* Stored data *
- - - - -

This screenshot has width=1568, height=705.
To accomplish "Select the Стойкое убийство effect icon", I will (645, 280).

- - - - -

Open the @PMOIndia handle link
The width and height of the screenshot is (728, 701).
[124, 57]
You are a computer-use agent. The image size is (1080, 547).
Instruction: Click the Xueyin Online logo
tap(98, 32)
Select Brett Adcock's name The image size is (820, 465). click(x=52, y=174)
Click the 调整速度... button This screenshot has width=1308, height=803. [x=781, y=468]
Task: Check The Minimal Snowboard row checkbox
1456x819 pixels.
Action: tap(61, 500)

- - - - -

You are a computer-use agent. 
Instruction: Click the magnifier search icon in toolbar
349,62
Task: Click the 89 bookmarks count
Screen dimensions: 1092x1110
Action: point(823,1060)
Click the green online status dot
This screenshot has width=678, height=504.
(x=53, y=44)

- - - - -

* Aim of the exercise *
Some lines in the material contain "image". Show all of them.

* Solution for this exercise *
You are a computer-use agent. The image size is (1080, 547).
Select Brett Adcock's name The image size is (820, 465). click(x=52, y=174)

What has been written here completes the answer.